In this book, the researchers who conducted the study draw on the knowledge they accumulated from the initial and follow-up phases to present and analyse aspects of the life of the neighbourhoods and their development over the ten years encompassed by the study. The chapters in the book are separately authored. The topic each contributing author deals with and the approach adopted, in part, reflect his or her individual expertise and perspective but together the contributions seek to build what we hope is an inclusive and coherent picture. Most of the analyses focus on what happened over the ten-year period in the seven neighbourhoods, taking account of initial conditions as reported in the original study and attempting to trace the trajectories that led to outcomes that could be observed ten years later. The book thus expands on the original study primarily by adding a ten-year time dimension but also by reflecting further on the lessons to be learned from the experiences of the seven neighbourhoods over the whole period and what these might mean for policy.
Themes
As part of that further reflection, we develop the concept of ‘social liveability’ in the present book and use it as a framework within which to restate key insights from the original study and focus the findings of the follow-up (see below for an outline of the origins of this concept). This concept is intended to draw attention to the attractiveness of neighbourhoods in residential terms as a feature that is analytically distinct from their level of social disadvantage and warrants attention in its own right from academic analysis and policy intervention. It emerged early on in our study of the seven neighbourhoods that wide variation between and within them in their attractiveness to residents was one of their most evident and striking features. One only had to walk into the neighbourhoods to see that some were physically neat, orderly and little different in appearance from surrounding middle-class neighbourhoods (save perhaps for the sometimes smaller size of dwellings), while others were dilapidated, rubbish strewn, defaced with graffiti, bare of foliage and sometimes pock-marked with empty, boarded-up units. In some cases, that contrast leaped out within a two-minute walk in the same neighbourhood as one turned from a well-settled and thriving street or road or block of flats in a particular housing development to its twin around the corner that could be a depressing picture of shabbiness. Interviews with residents and analysis of housing allocations backed up these visible contrasts in that areas that looked well typically were in high demand – they had waiting lists of prospective tenants who wanted to get in or, in the case of social housing that had been purchased by tenants, commanded reasonable prices in the housing market. Areas that looked distressed, by contrast, had waiting lists of tenants seeking to transfer elsewhere or had experienced a collapse in prices for privatised dwellings. The differing levels of attractiveness of a neighbourhood to residents were thus evident not only in sharp differences in visual appeal but also through residents’ revealed preferences as expressed either by actual movement into or out of the neighbourhood or by waiting lists in the case of social housing tenants or house prices in the case of private purchasers (see further below on the concept of liveability).

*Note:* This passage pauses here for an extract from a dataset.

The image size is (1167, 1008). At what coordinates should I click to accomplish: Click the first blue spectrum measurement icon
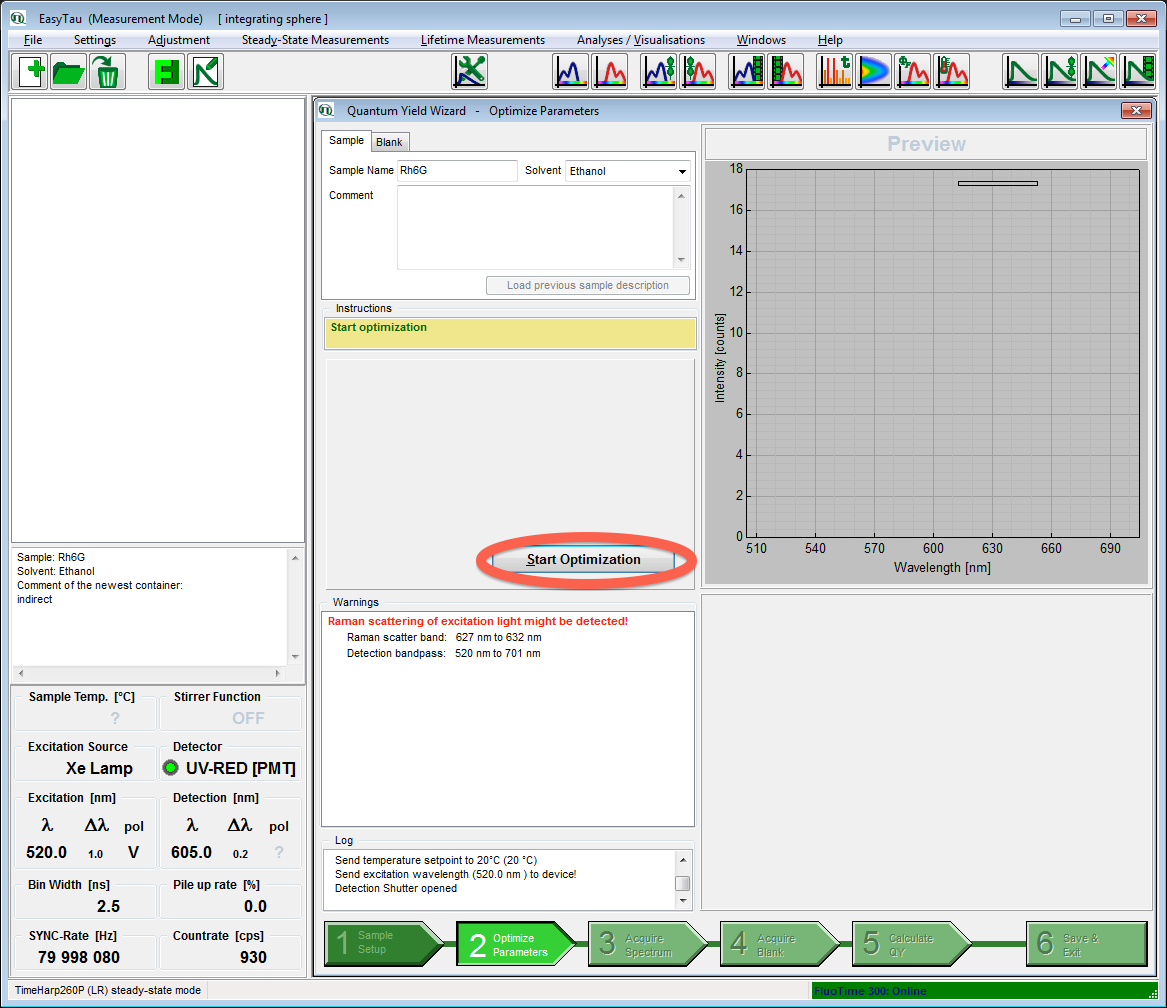click(x=571, y=72)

In light of their origins in broadly similar socioeconomic contexts and physical design configurations, that variation between and within social housing neighbourhoods, in our view, was a puzzle. Why did neighbourhoods – or parts of neighbourhoods – that fundamentally were so similar turn out so differently? Why did some tip over into spirals of decline, while the majority settled and evolved into unremarkable and broadly well-integrated residential environments? Why was it necessary to mount massive programmes of ‘regeneration’ in some areas (which often involved extensive demolition of sometimes relatively new housing) and not in similar areas nearby?
It seemed important to try to answer these questions, in part because of the harm that was caused to residents in areas where failures of liveability occurred – whatever disadvantage those residents may have experienced as low-income households could be made worse by the sharp deterioration in the quality of the local environment that neighbourhood failure entailed. A better understanding of how such deterioration happened and how it might be averted thus seemed worthwhile. There was also a concern about the waste of public resources that occurred when the decline of a neighbourhood caused what was often expensive and well-built social housing to fall into ruination. In addition, it seemed important to highlight these wide contrasts and the exceptional nature of truly bad outcomes in order to combat the negative stereotyping of social housing that often cropped up in public discourse and provided an ill-informed influence on housing policy decisions.
From the outset, then, our approach focused on differentiation as a key feature of social housing neighbourhoods. That approach acknowledges the general risk factors that affect most social housing – high concentrations of low-income households, low educational levels in the resident population, high unemployment rates, insufficient local amenities and facilities, urban design features that are not always suitable, and so on. When it comes to accounting for the fate of neighbourhoods, these risk factors have some explanatory purchase, not least because they indicate why failures of liveability typically occur in social housing rather than in areas of private middle-class housing. These factors are also important in their own right because they point to limitations in the life chances of those affected that warrant being tackled by public policy.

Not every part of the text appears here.